------ EXTRACTED TEXT

Lara learns that there's a magical box that goes with the dagger and when the two are together it will bring about the permanent solar eclipse and will give the wielder the power of a god. Lara chases Dominguez to the jungle and a second cataclysmic storm brings down their plane. Lara and Jonah, who still hasn't gotten much character development beyond teleporting fat friend, crash in the jungle. During their trek through the jungle the conveniently stumble upon the rightful prince of a native tribe hidden in jungle. Lara saves the kid and they're welcomed to the peaceful hidden tribe of the Paititi (or something like that).

Only it just so happens that Paititi isn't peaceful right now, a civil war is raging between a group of cultists trying to control the power of a god and the people of Paititi. Guess who is the leader of the cultists. Yea, it's Dominguez, but wait it gets better. He's also the uncle of Prince. Leader of the High Table, Leader of the Cultists, Uncle to the Prince, this guy gets around.

------------
------ INFORMATION PROVIDED

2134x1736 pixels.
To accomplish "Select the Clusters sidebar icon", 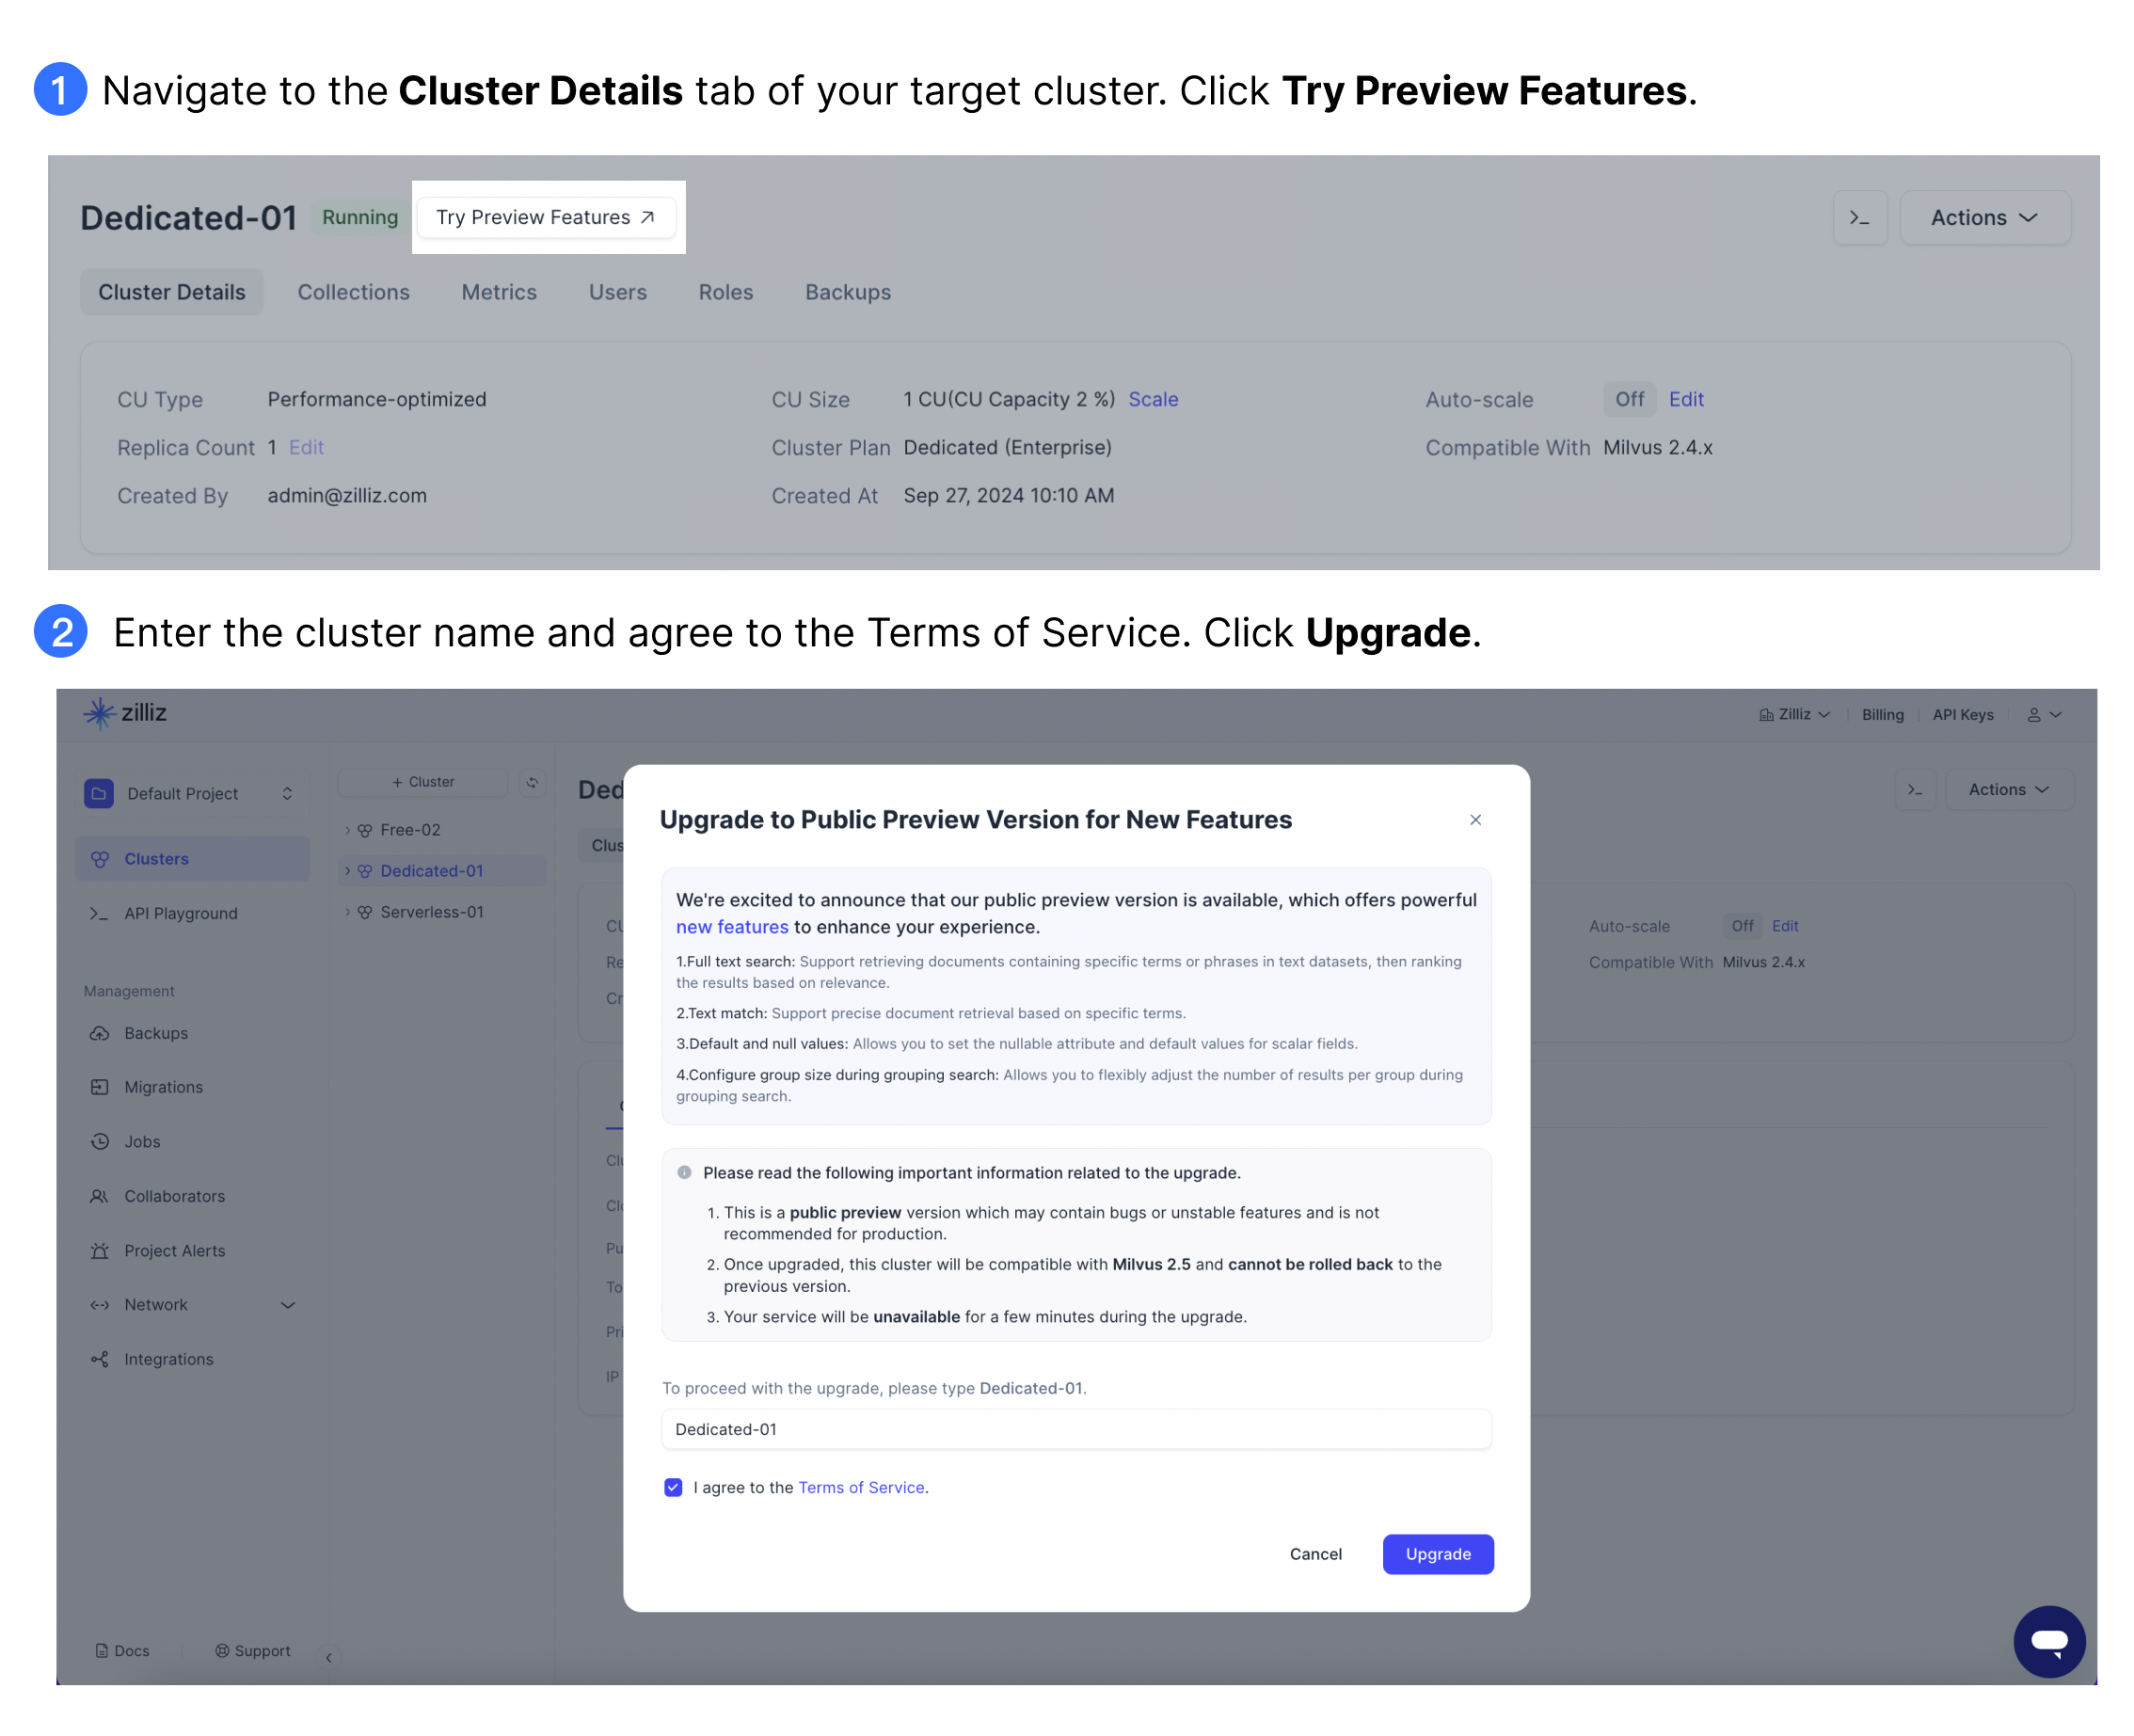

------------

→ **INSTRUCTIONS**:
**a.** Answer these from the plot summary about Lara and Dominguez:
(i) What brings down Lara's plane on the way to the jungle?
(ii) According to the plot summary, what will happen when the box and the dagger are together?
(iii) Besides leading the cultists, what family relation does Dominguez have to the prince?
**b.** Reproduce everything in the plot summary about Lara and Dominguez from "Only it just" down to "guy gets around.".
**c.** Continue the plot summary about Lara and Dominguez, picking up after its final sentence.

→ **RESPONSES TO THE EXERCISE**:
**a.**
(i) A second cataclysmic storm.
(ii) It will bring about the permanent solar eclipse and give the wielder the power of a god.
(iii) He is the prince's uncle.

**b.**
Only it just so happens that Paititi isn't peaceful right now, a civil war is raging between a group of cultists trying to control the power of a god and the people of Paititi. Guess who is the leader of the cultists. Yea, it's Dominguez, but wait it gets better. He's also the uncle of Prince. Leader of the High Table, Leader of the Cultists, Uncle to the Prince, this guy gets around.

**c.**
Lara does helps the people of Paititi a bit and goes searching for the box. Some puzzle solving happens, a major bad guy gets introduced only to do nothing important with him and kill him off screen, then the bad guy gets the box and goes to become god. Lara pairs up the literal embodiment of the army of Hell and launches an assault against the Cult. The army of hell kills major badguy, and apparently the rest of the Trinity High Council off screen. Domiguez uses the dagger and the box and starts the ritual to become god, Lara arrives during the middle of the ritual, the player gets a severe case of deja vu, and the final boss fight begins. You win by shooting the shit out of him then stabbing him a few times, Lara absorbs the power of god, gets stabbed by the goddess of hell, loses the power of god, and lives the rest of her life attoning for her sins by helping Paititi.

As far as stories go this is fairly standard Tomb Raider stuff; a mythological story based on some real life locations and legends. A magical artifact that grants immeasurable power to it's wielder, etc etc. My big complaints with the story don't come from the actual plot as it was enjoyable enough. Instead they come from the way the game handles a lot of its overarching plot. I understand that Crystal Dynamics wanted this series to be a trilogy and as such this needed to wrap up the Trinity Arc started with the second game; however, the way they ended it was so underwhelming. In fact I didn't even realize the High Council was killed offscreen, I had to go back and read the wikipedia summary of the story (while I was looking up how to spell Paititi) before I noticed that even happened.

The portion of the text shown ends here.